И он говорит. Он говорит про своего приятеля, хорошего артиста, который зарабатывает деньги на корпоративах – тем, что встает, когда все уже достаточно пьяны, и пронзительным голосом – «чтоб за три квартала слышно» – поет: «Я влюбле-е-е-ен в тебя, Росси-и-и-ия!». Он говорит, что появилась и окрепла идеология фальшивого, показного патриотизма, патриотизма как пропуска-в-элиты, и что с этой фальшью надо бороться. Он говорит: «Знаешь, я давно заметил: если мужчина женщине декламирует что-то любовно-сюсюкающее, причем долго и при всех, – то этот брак распадается очень быстро. Так мы все устроены. В слова не надо переводить то, что есть у тебя в душе». Он читает с экрана ноутбука, иногда сбиваясь и близоруко щуря глаза, стихотворение Вадима Шефнера – в пятьдесят шестом году написанное: «Но слова всем словам в языке нашем есть: Слава, Родина, Верность, Свобода и Честь. Повторять их не смею на каждом шагу – как знамена в чехле, их в душе берегу. Кто их часто твердит – я не верю тому, позабудет о них он в огне и дыму». Он говорит, что никогда не занимался и даже не особо интересовался политикой. Что он совсем не политик, нет. Что он просто не понимает логики, не понимает – зачем. Зачем надо запрещать людям собираться в Москве на Триумфальной площади? Зачем надо их бить и разгонять? Зачем? Дичь какая-то, говорит он.

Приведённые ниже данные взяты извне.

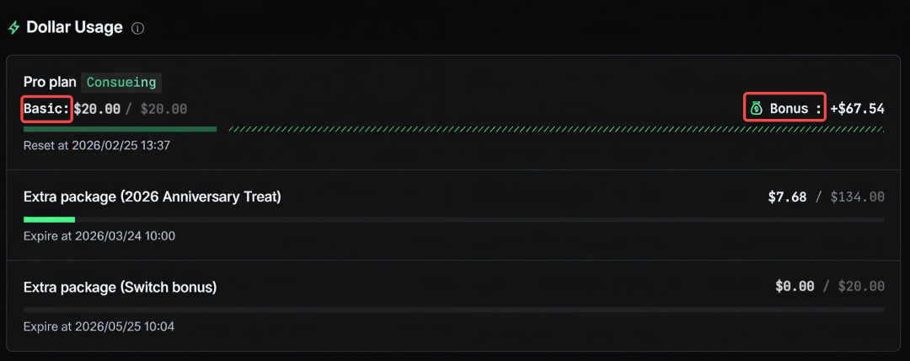The width and height of the screenshot is (910, 361).
Task: Click the $20.00 / $20.00 basic amount
Action: pos(131,108)
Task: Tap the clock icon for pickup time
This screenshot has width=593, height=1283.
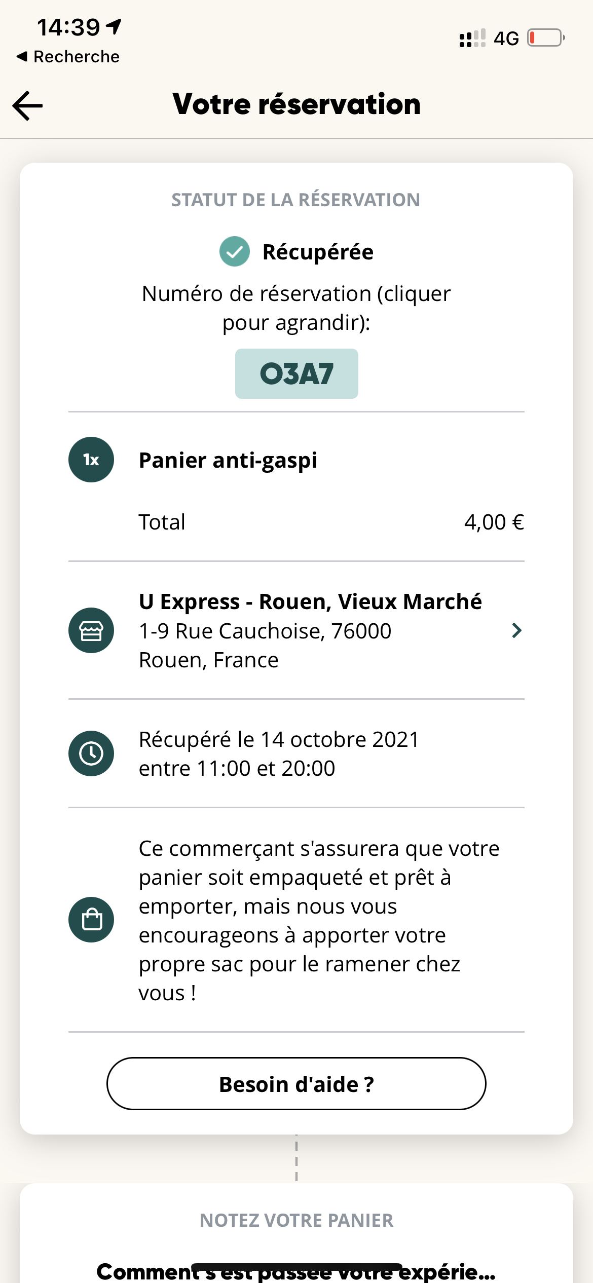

Я слушаю его и испытываю странное ощущение. Невнятное и неуютное, как дежавю. Одновременно нежность, досаду и неловкость. Поскольку всё, что сейчас говорит мне режиссер Герман – что он считает действительно нужным сказать, – верно на сто процентов, довольно наивно и вполне банально. И, пожалуй, те люди, которые с интересом или нетерпением ждут слов режиссера Германа, – скорее лучшие, нежели наоборот, люди моей страны, – всё это, а то и побольше, неплохо понимают и без него. Пожалуй, они предпочли бы услышать от режиссера Германа, титана и стоика, священного чудовища и черной дыры, что-нибудь другое. Например, что им с этим своим пониманием надлежит делать.

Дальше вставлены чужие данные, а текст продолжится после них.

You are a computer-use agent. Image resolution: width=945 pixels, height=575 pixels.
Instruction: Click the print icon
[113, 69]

– Мне кажется, – говорит на это Герман твердо, – что прежде всего надо вернуть людям чувство собственного достоинства. На это и должен быть направлен современный агитпроп: медведевский, путинский, властный, какой угодно! Без этого ничего не произойдет. Ведь это же очевидно, это же в лицах отражается! Вот смотри: есть же какие-то лица, просто лица человеческие, свойственные каждой эпохе. Когда мы занимались «Лапшиным», мы пересмотрели множество архивных фотографий, съемок, много времени провели в тюрьме и в Музее уголовного розыска. И вот года до 35–36-го в милиции были одни лица: достаточно хорошие, нормальные, интеллигентные. Ну вот как у тебя, скажем. А потом – стали другие. Появились и всё заполнили люди с рожами свиноматок. И вот сейчас я смотрю на ту же милицию, на начальников мелких… – может, и не так много, как когда-то было, но тоже начали появляться люди с рожами свиноматок! А поскольку я сторонник теории Ломброзо, то по глазам и по щекам я вижу в них жуликов.